As of June 28, 2009, the company had a total of 637 restaurants operating internationally (23 company-owned and 614 franchised), of which 207 were located in Korea and China and 135 were located in the United Kingdom and Ireland. Our total international development pipeline as of June 28, 2009 included approximately 1,100 restaurants scheduled to open over the next ten years.

Acquisition / Disposition Activity

As previously disclosed, at the end of April 2009 we completed the sale of ten company-owned restaurants in Albuquerque, New Mexico, with lower than average sales volumes and geographically isolated from other company-owned operations. The sales price of $1.1 million consisted of a cash payment of approximately $600,000 and notes financed by Papa John’s to the purchasers, who are current Papa John’s franchisees, for $500,000. The gain recognized upon completion of the sale was not significant.
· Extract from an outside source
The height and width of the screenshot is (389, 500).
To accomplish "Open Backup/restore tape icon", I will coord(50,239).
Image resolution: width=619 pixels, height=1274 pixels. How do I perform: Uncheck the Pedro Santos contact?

During the second quarter of 2009, we acquired 11 franchised Papa John’s restaurants in West Palm Beach Florida, which were adjacent to other company-owned restaurants, for a purchase price of $2.8 million, which included the cancellation of a $2.3 million bridge loan issued in March 2009 and a cash payment of $500,000. We recorded goodwill of $1.5 million associated with this transaction.

We currently have no plans for any additional significant acquisitions or dispositions during the remainder of 2009.

Share Repurchase Activity

We repurchased 275,000 shares of our common stock at an average price of $18.05 per share, or a total of $5.0 million for the three months ended March 29, 2009. We did not repurchase any shares of our common stock in the three months ended June 28, 2009. A total of 477,000 shares of common stock were issued upon the exercise of stock options during the first six months of 2009. Under our current authorization, the company had $57.3 million remaining available for the repurchase of common stock as of June 28, 2009.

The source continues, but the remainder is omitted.